College Admissions is Broken. This Year Shows Why.

Photo by Good Free Photos | Unsplash

 

Photo by Good Free Photo | Unsplash

College admissions is a tradition-bound process—an annual cycle that institutions follow in lock-step with direct mail, campus tours, and a common set of deadlines. But the global pandemic that is now a year old has upended those traditions. Campuses are closed for visits by prospective students, hundreds of colleges have made standardized tests optional for applicants, and high schools have canceled activities that form a chunk of a senior’s college application.

 

But what COVID-19 perhaps also shows is that some of those traditions are broken and should be retired forever.

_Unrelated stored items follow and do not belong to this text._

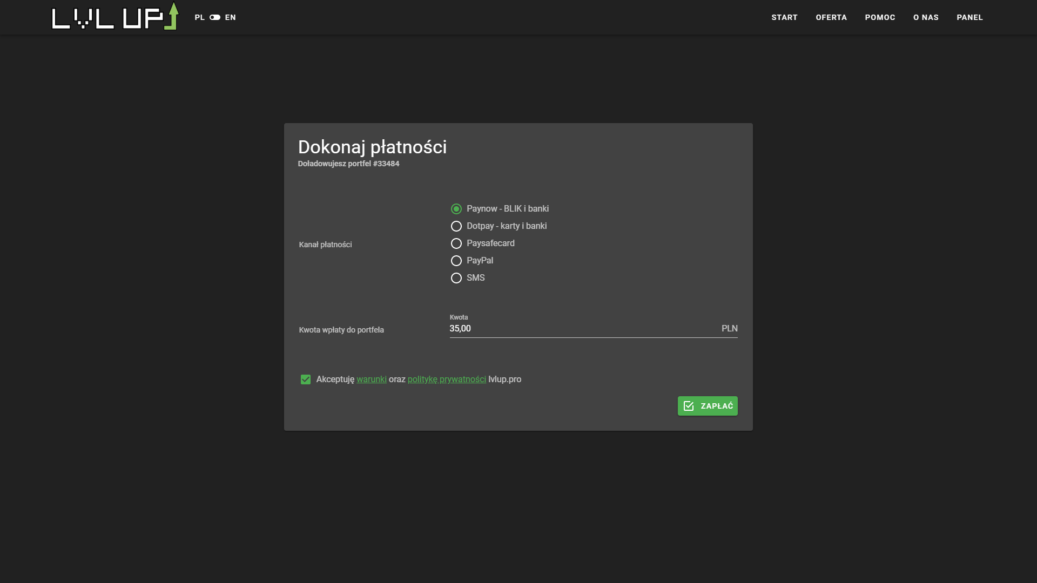Open the warunki terms link

[x=372, y=379]
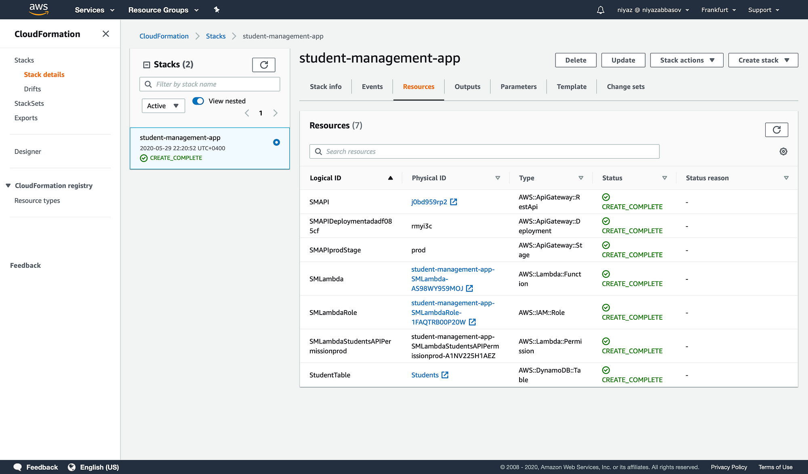Open external link icon beside Students
The image size is (808, 474).
[x=445, y=375]
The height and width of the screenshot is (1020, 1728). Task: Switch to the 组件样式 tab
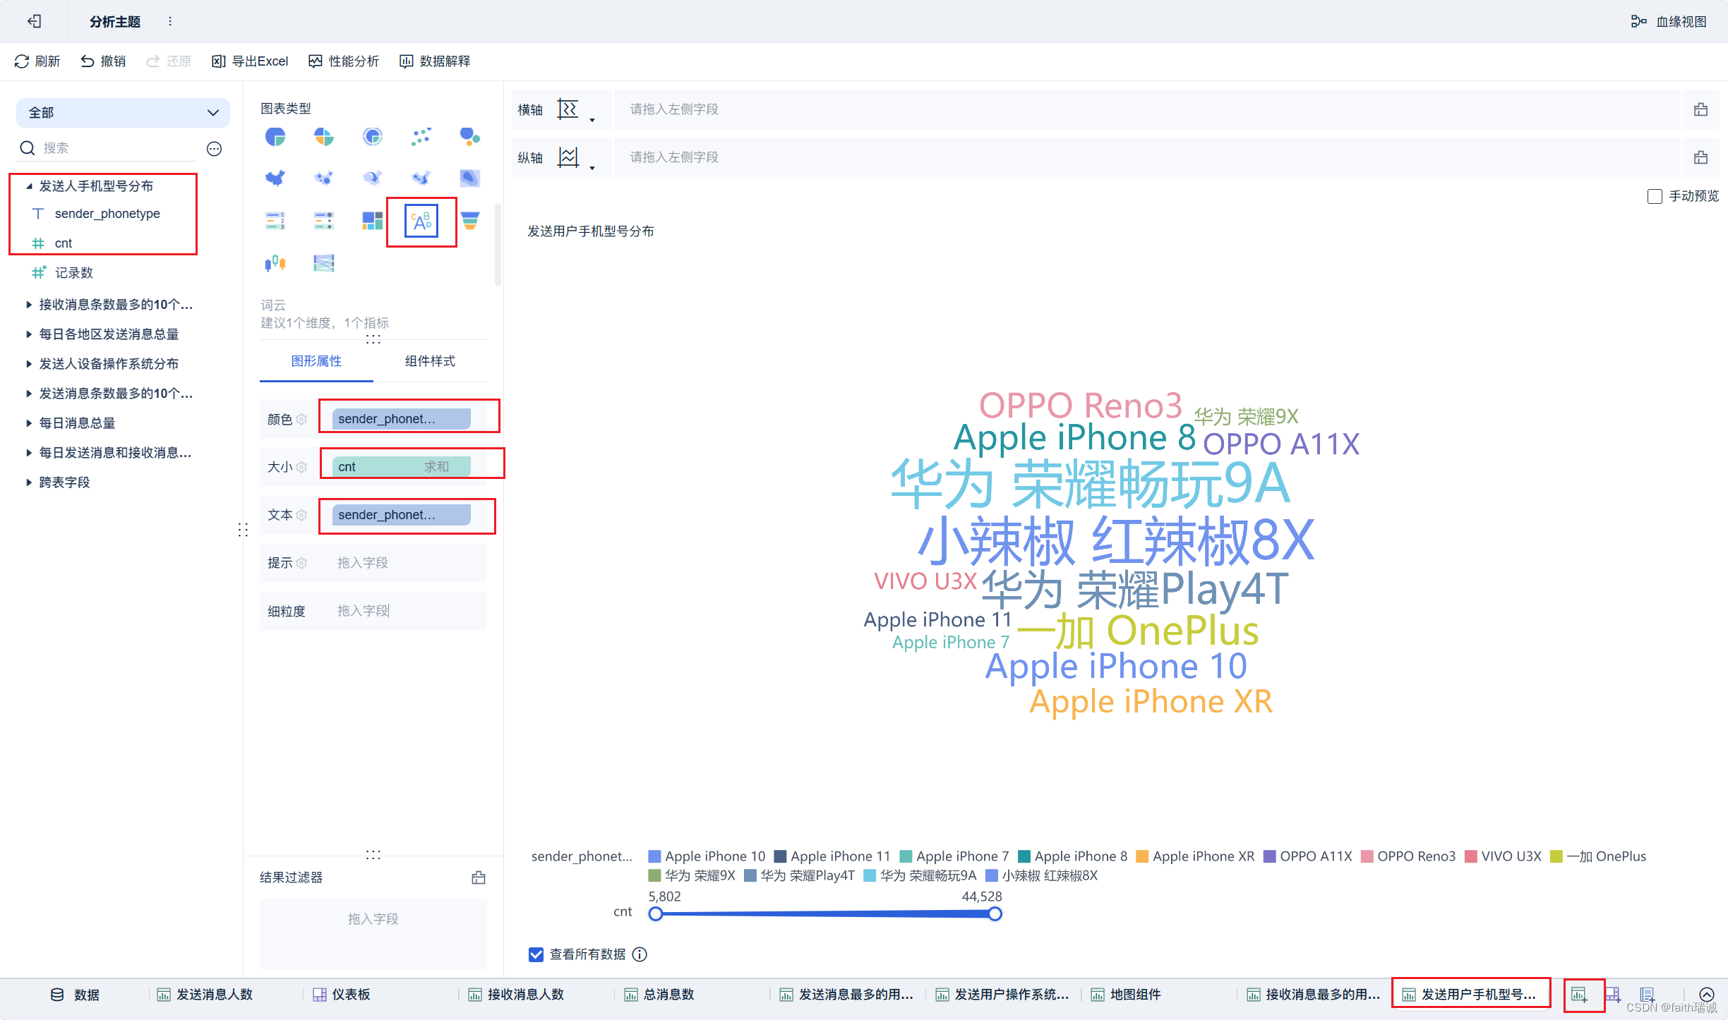point(430,361)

One thing I learned about college admissions during the year I spent inside the process reporting my new book is that admissions is often a mix of art and science when choosing a class. But in the last decade-plus, college admissions offices that were traditionally managed by experience and gut instinct, are now driven by spreadsheets and dashboards operated by leaders who grew up in the era of Moneyball.

 

Just like baseball teams manage their roster by analyzing statistics to make decisions, admissions deans are playing with increasingly sophisticated “enrollment management” models to build each incoming class. This sea of numbers tells admissions officers who is most interested in the school, who will enroll if accepted, and even how much financial aid it will take to attract them.

 

Take demonstrated interest as an example. It’s one of those jargony terms describing what has become an important metric to colleges. Colleges measure how interested someone really is in them as they wade through rising numbers of applications. Their thinking is why admit applicants—and risk looking less selective—if they’re planning to go elsewhere anyway? So, colleges check to see if students have opened emails, send them tracking links so they can follow their movements on a college’s website, and know if students have come to campus for tours (or Zoom sessions this year).

 

Measuring demonstrated interest is even more important this year as brand-name colleges and big public universities saw a surge in applications. Given test-optional policies and the inability to get to campuses, students hedged their bets and applied to more colleges—a lot more of them.

 

Now colleges are left scrambling to figure out who is likely to come if admitted. As a result, many are also playing with another tool of the modern enrollment management toolbox: the wait list. Admissions deans often factor the wait list into their enrollment models, admitting fewer students knowing they’ll likely pull at least a few off the wait list. That way they don’t need to officially admit more students up front and look less selective.

 

While colleges get to figure out if students are really interested in them or put them in a holding pattern, applicants don’t have such clarity in a process that is a black box to them. The admissions process has always been a one-sided affair with colleges holding more of the cards; this year it promises to be even worse with the specter of the pandemic.

 

So, maybe this is the perfect time to rethink some of the traditions of admissions.

 

One urgent need is to reduce the influence of binding early decision, or eliminate it altogether, so that teenagers aren’t locked into a college decision barely a few months into their senior year. Early decision rushes a process that should be a journey of discovery and reflection for teenagers and their families. Early decision leaves students with the impression that there’s only one right college for them.

 

Schools should also bring more transparency to the process. Here’s one idea: a national clearinghouse created by colleges or another entity, such as the U.S. Department of Education. Colleges could disclose what they’re looking for. That way, students and their families can see if a specific college they’re considering is, say, looking for students from Southern California, or from five specific zip codes in Florida, or for students who want to major in history, or for those interested in Catholic colleges. At the same time, students could list the other colleges on their search list and the places where they eventually apply. It wouldn’t be a matching system, per se, but it would bring more clarity to the process.

 

Finally, colleges should focus on what really matters in the application. Schools typically know that two basic measures indicate whether students will succeed on their campuses: high school courses and grades. Yet every year they ask for a list of ten activities and essays and recommendations. This year, colleges are getting less in applications—including fewer test scores—allowing them to figure out what really matters. When the pandemic is over, my hope is that admissions officers will take a close look at what they could ditch in the application because it’s just noise rather than a strong signal of a student’s potential.

 

The pandemic offers colleges an opportunity to make their selection process more efficient for them and provide more clarity to applicants. Let’s not waste the chance to lower the collective anxiety level of families about this rite-of-passage.